Linking up with Ginny today for her Yarn Along to share what I've been knitting and reading! I spent the four or so hours on the way home from our vacation a couple of weeks ago making good progress on the body of a flax light pattern sweater for Tenny. I did swatch for this and matched the stated gauge but I'm feeling like stressed road trip knitting is maybe producing a rather trim sweater. Ha! Oops! We'll have to see (the yarn is Knit Picks Stroll Tonal in Poppy Fields).
I just finished reading Dumbing Us Down: The Hidden Curriculum of Compulsory Schooling by John Taylor Gatto. This was a really great (and quick!) read. It really confirmed for me my decision to homeschool based on more than just worries about exposure to things I'm not comfortable with, but based on philosophical convictions about the method and environment that best predisposes children to love learning and to grow as whole beings. It's hard to pick only a few quotes but I'll go with these:
It is absurd and anti-life to be part of a system that compels you to sit in confinement with people of exactly the same age and social class. That system effectively cuts you off from the immense diversity of life and the synergy of variety; indeed, it cuts you off from your own past and future, sealing you in a continuous present much the same way television does. It is absurd and anti-life to move from cell to cell at the sound of a gong for every day of your natural youth in an institution that allows you no privacy and even follows you into the sanctuary of your home, demanding that you do its "homework." "How will they learn to read?" you ask, and the answer is "Remember the lessons of Massachusetts." When children are given whole lives instead of age-graded ones in cellblocks they learn to read, write, and do arithmetic with ease, if those things make sense in the kind of life that unfolds around them.
Two institutions at present control our children's lives: television and schooling, in that order.
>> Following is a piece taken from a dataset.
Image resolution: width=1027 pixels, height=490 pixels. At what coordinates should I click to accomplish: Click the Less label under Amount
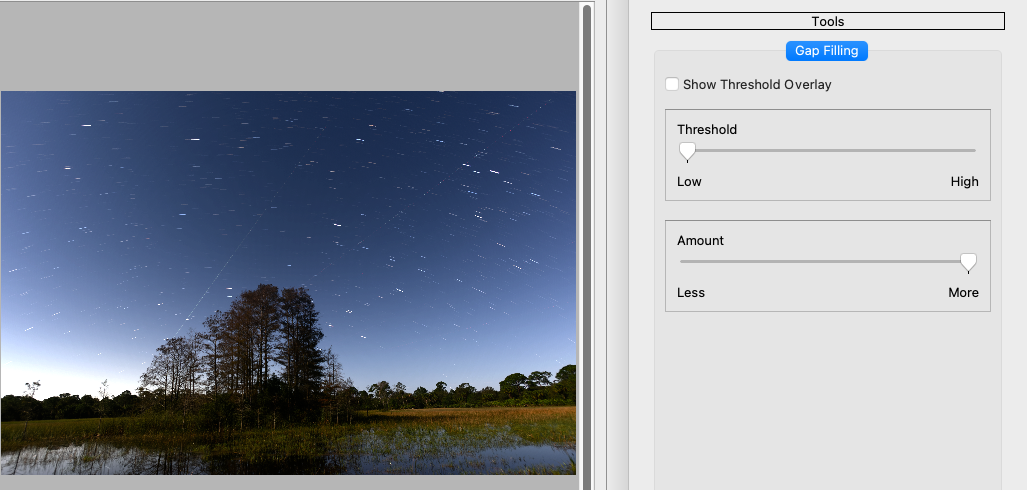point(690,293)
Both of these reduce the real world of wisdom, fortitude, temperance and justice to a never-ending, nonstop abstraction. In centuries past, the time of childhood and adolescence would have been occupied in real work, real charity, real adventures, and the realistic search for mentors who might teach what you really wanted to learn. A great deal of time was spent in community pursuits, practicing affection, meeting and studying every level of the community, learning how to make a home, and dozens of other tasks necessary to becoming a whole man or woman.